Edgar William Richard Steacie (December 25, 1900 - August 28, 1962) was a Canadian physical chemist and president of the National Research Council of Canada from 1952 to 1962.

==Education==
Born in Montreal, Quebec, the only child of Richard Steacie and Alice Kate McWood, he studied a year at the Royal Military College of Canada. In 1923, he received his Bachelor of Science degree and his Ph.D. in 1926 from McGill University.

==Career==
From 1926 to 1939, Steacie taught at McGill University. In 1939, he joined the National Research Council as director of the division of chemistry. In 1950, he became vice-president (scientific) and, in 1952, president.

==Awards and honours==
Steacie was appointed an Officer of the Order of the British Empire for his contributions during the Second World War.
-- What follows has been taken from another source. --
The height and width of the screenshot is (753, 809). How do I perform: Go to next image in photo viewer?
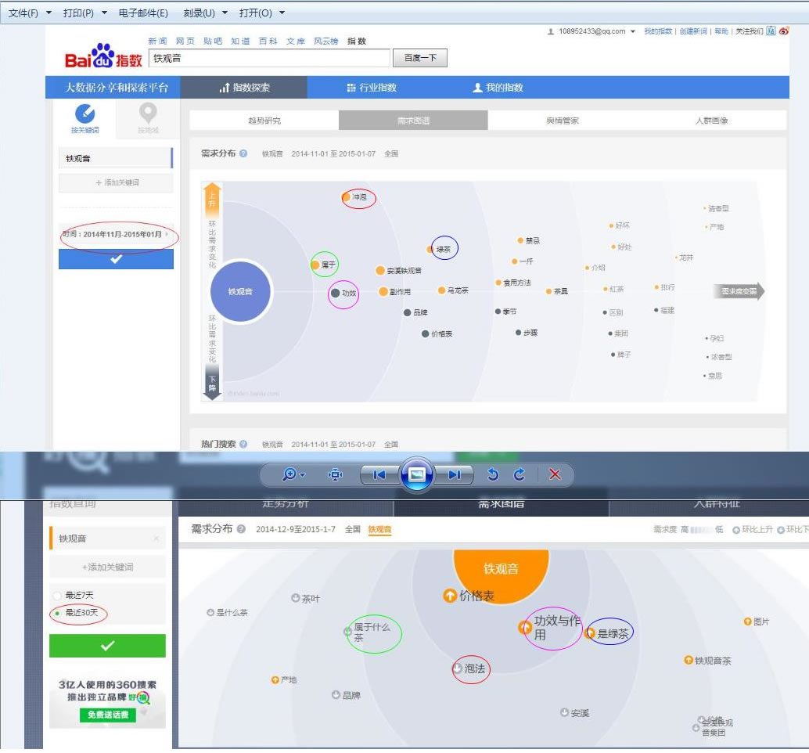click(x=455, y=474)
From 1954 to 1955, he was the president of the Royal Society of Canada. In 1961, he was elected president of the International Council of Scientific Unions. He was president of the Faraday Society. He was a foreign associate of the National Academy of Sciences. He was an honorary Fellow of the Chemical Society.

In 1948, he was made a Fellow of the Royal Society. He was also a Fellow of the Royal Society of Canada and was awarded the Henry Marshall Tory Medal in 1955. He is a member of the Canadian Science and Engineering Hall of Fame.

The Steacie Science and Engineering Library at York University, the Steacie Building for Chemistry at Carleton University, the NSERC E.W.R. Steacie Memorial Fellowship, and the Steacie Prize are named in his honour.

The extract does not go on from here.